As an aside, I must say I appreciate the hammer sound in “Maxwell’s Silver Hammer” a lot more knowing that it was Mal Evans cheerfully hitting an anvil.

Despite the negativity that many have associated with these sessions, “Get Back” has confirmed my intuitive feelings that they did truly love one another. Seeing how well they were able to communicate and still manage to have fun with the process made me love them even more. I saw nothing but genuine, loving behavior while observing the way they looked at and acted around one another. No one had to force the positivity they portrayed.

A switch was flipped the minute the environment was changed, where I saw a strong effort from the boys to get ideas across and come to a consensus. Though we weren’t able to hear the exact conversations to bring back George, or witness their first few days at Apple, it left a lot to my imagination. What I do know is that finding a healthy way to compromise was necessary, and I commend them for being able to do so successfully and have such a rapid turnaround.

Even in the end, they were still looking for ways to perfect their recordings, be innovative and exit in style. The rooftop concert, as simple as it appeared next to their original ideas, was breathtaking to watch. The way Peter Jackson strung each clip together, incorporating “man on the street” interviews, and a look inside the building during the show was the most compelling piece of journalism I’ve ever seen.

As a music journalist in the making, I became overwhelmed seeing all of the concert footage put together. Knowing what it took to bring them to that moment only made the show that much more of an accomplishment and an emotional sight to see. The people on the streets of London hadn’t a clue about anything occurring on the roof, or behind the scenes. Yet somehow, I did? Walking away with every detail, seeing every aspect from start to finish was almost too much to handle.

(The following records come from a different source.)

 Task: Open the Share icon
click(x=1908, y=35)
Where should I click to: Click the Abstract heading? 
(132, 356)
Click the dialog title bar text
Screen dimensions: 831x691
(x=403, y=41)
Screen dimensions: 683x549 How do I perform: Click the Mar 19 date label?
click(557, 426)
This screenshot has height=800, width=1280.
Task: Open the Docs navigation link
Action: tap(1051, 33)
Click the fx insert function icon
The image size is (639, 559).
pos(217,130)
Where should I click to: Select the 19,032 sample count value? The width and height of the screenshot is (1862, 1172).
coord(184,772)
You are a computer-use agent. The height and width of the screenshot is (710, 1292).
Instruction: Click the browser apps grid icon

The minute the credits ended, I wept tears of joy. I had my “proud mom” moment of watching my boys create a beautiful album after being a witness to the struggles that occurred throughout. For the first time, I was able to have them brought down from a pedestal, where I could see the imperfections. I’ve always glorified their work, but have now grown a deeper appreciation for the process behind it. They are the same intelligent, wild and confident individuals that I’ve always known them to be. Except this time, I was finally given the chance to hang out with them and see it firsthand.

November 4, 2014.

The teacher for my “Evolution of Popular Music” course played The Beatles’ first movie, A Hard Day’s Night, as part of the day’s lesson. I was the only student to not fall asleep in their seats, but rather laugh at the corny jokes and dissect the vague plotline. Come Thanksgiving weekend, I began to download my dad’s Beatles CD’s to my phone at only 15 years old.

November 27, 2021.

Another Thanksgiving weekend has come and gone. I’ve just finished the three-part “Get Back” documentary on Disney+, where I’ve turned into that same 15 year old yet again. Giddy and head over heels for the four beautiful men displayed on the screen before me, in awe of their creativity, stage presence and wit.

I’ve fallen in love all over again at 22 years old. To that, I say cheers to seven years, and another seven more.